El estruendo que provocó el disparo fue considerable y Slar sabía
que tenía poco tiempo antes de ver aparecer a alguno de los galeotes por
la puerta. Ahora fue él quien le arrancó al mercante de sus dedos inertes
los documentos y el pagaré que podían demostrar ante el Consejo que su
padre había sido víctima de una trampa y de una traición. Con ello se abría
ante él una pequeña ventana a la esperanza. Tomó también la ballesta,
aún cargada, que se había desprendido de la mano de Argail tras recibir el
impacto mortal, pues sabía que no tenía tiempo para ponerse a cargar de
nuevo la pistola. Cuando ya estaba a punto de atravesar la puerta, la figura
encorvada de otro trasgo se perfiló bajo el umbral. Era Hreg, quien
evidenciaba en el semblante el sobresalto que le había causado el súbito
sonido de la detonación.
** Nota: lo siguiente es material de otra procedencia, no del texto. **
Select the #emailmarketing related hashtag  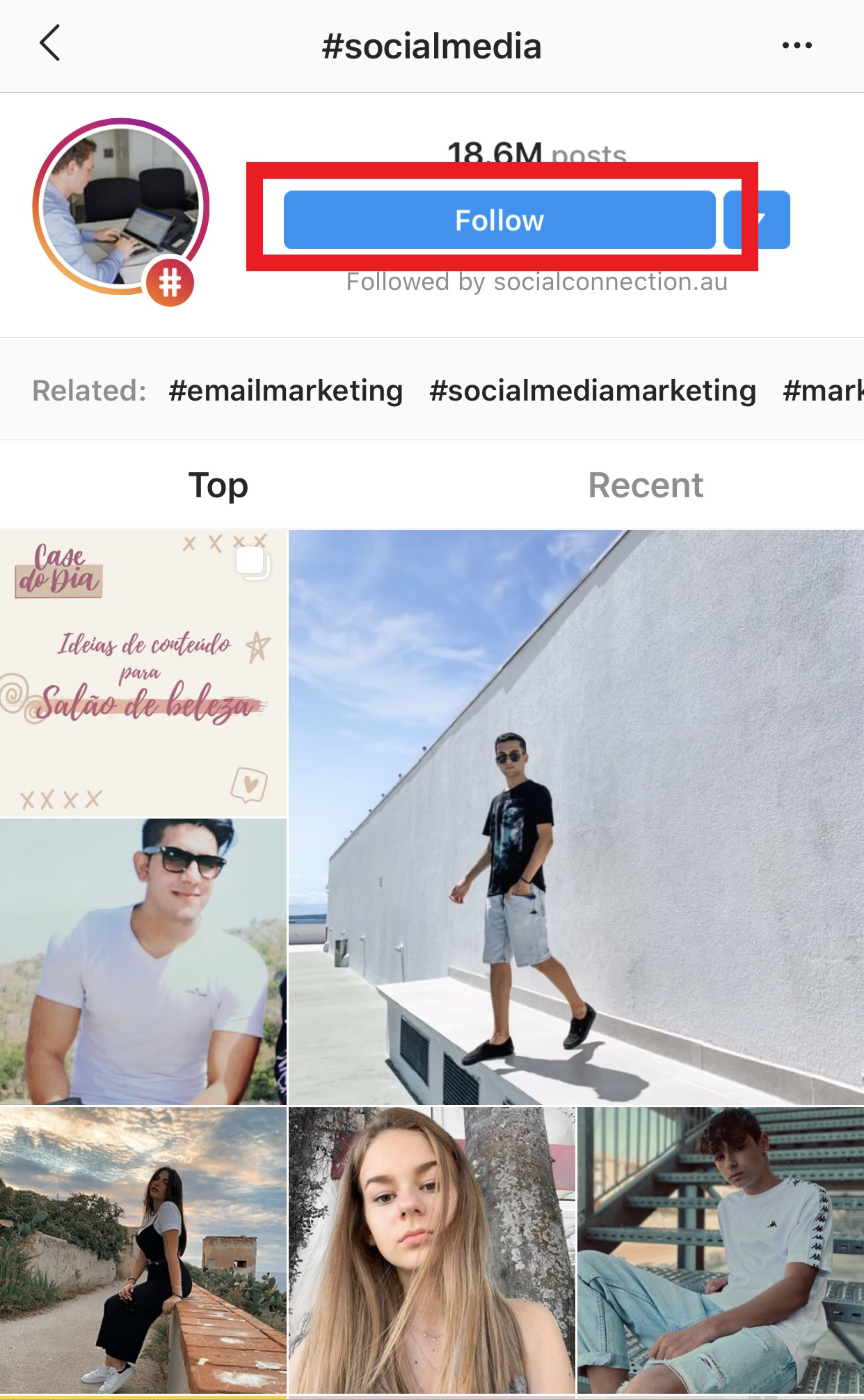285,390
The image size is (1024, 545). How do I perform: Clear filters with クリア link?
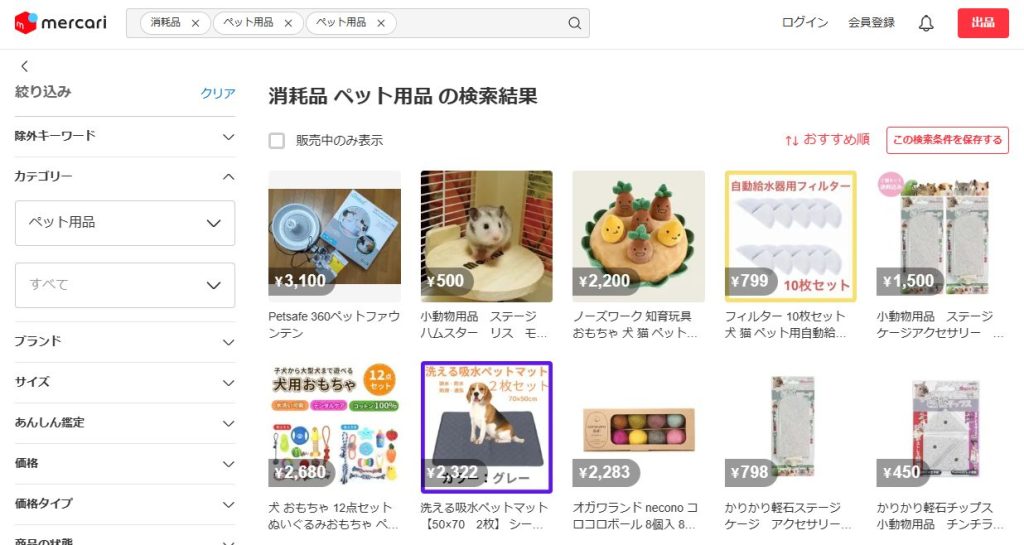[x=217, y=93]
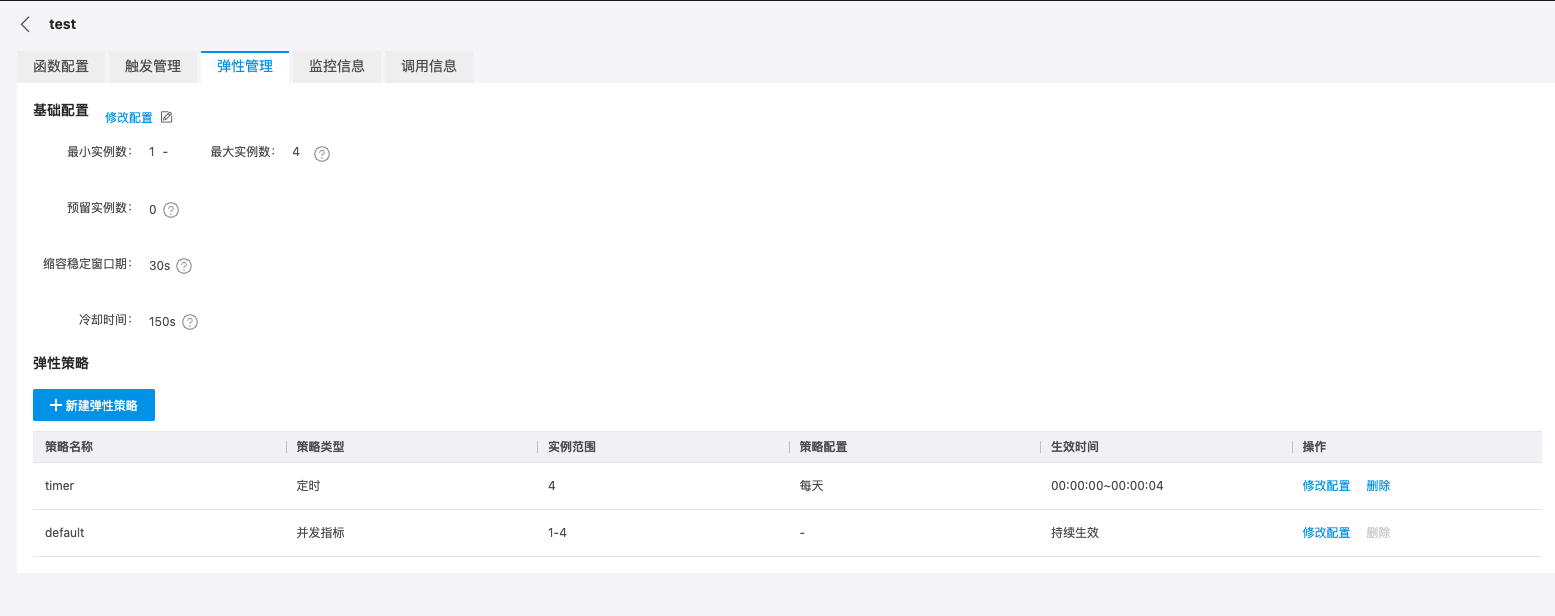The height and width of the screenshot is (616, 1555).
Task: Click the timer policy name cell
Action: coord(60,486)
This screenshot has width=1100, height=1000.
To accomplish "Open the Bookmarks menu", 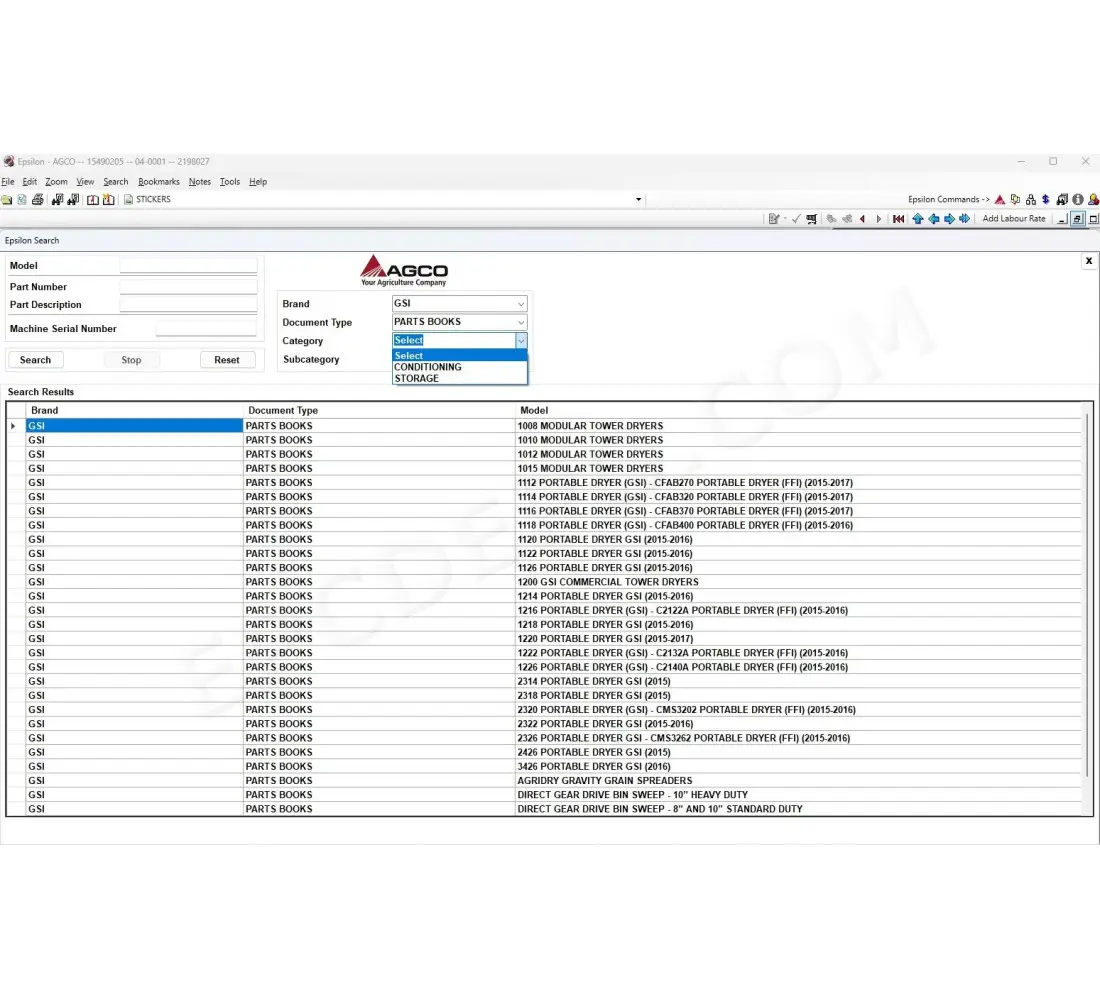I will click(159, 182).
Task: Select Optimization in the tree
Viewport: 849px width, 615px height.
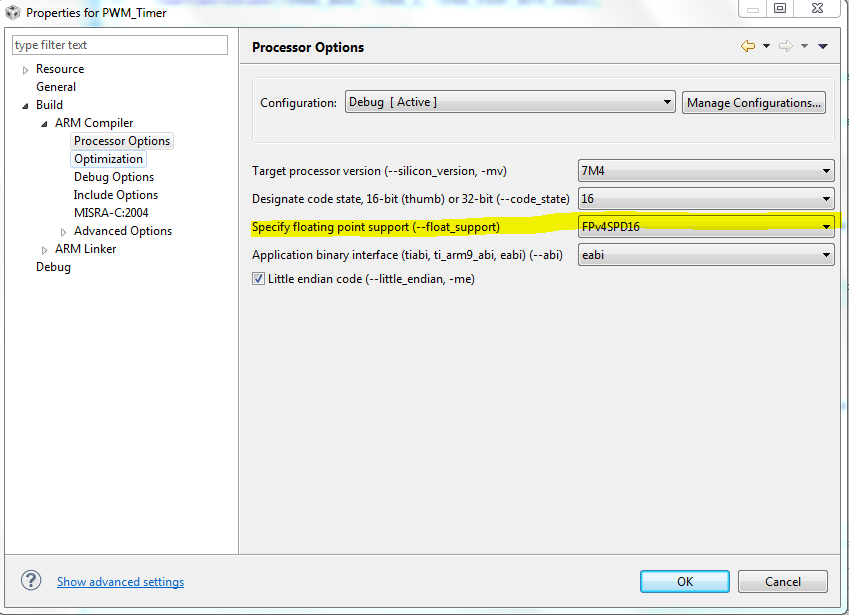Action: tap(108, 159)
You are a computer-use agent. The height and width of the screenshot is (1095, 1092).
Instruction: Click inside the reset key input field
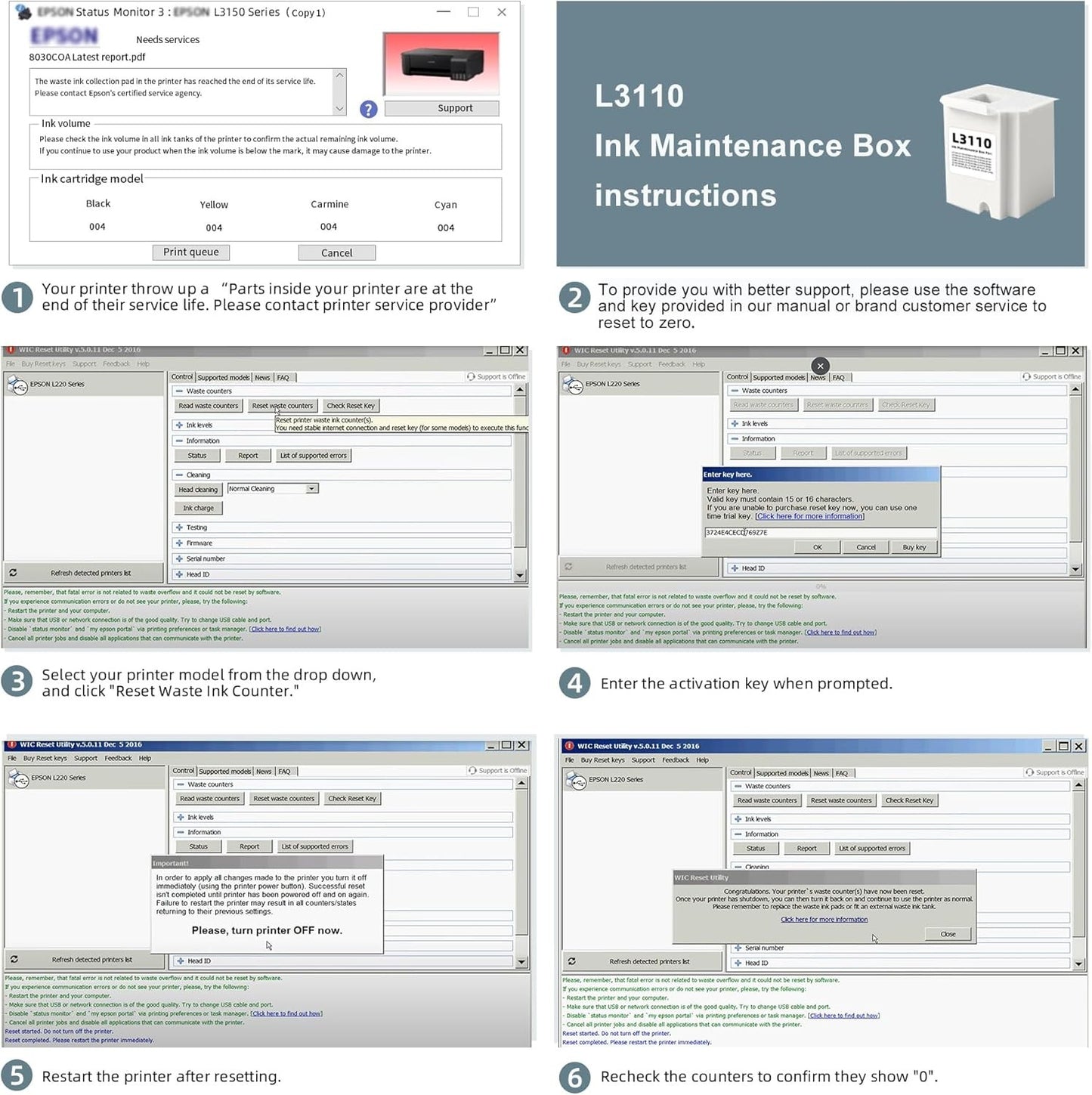[x=819, y=533]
Lanzó primero a Slar una mirada interrogativa,
pero cuando después vio tras él el cadáver con el rostro sanguinolento y
deformado de su amo, se apresuró a comprobar su estado. Slar aprovechó
ese momento para dirigirse hacia la puerta. Hreg, postrado ante Argail, se
volvió para mirarle con rabia, esta vez no contenida, sino desatada.
- Qué has hecho? – le gritó desesperado.
-Ha sido en defensa propia. ¡Iba a matarme! –pero Hreg parecía no
escuchar sus palabras. Continuaba mirándole furibundo mientras comenzó
a dar pasos hacia él.
-¡Has matado al Argail!
-Ahora sois libres, ya no tenéis amo. Podéis marcharos donde queráis ¡La
nave es vuestra!
-La nave es de Argail, y nosotros también.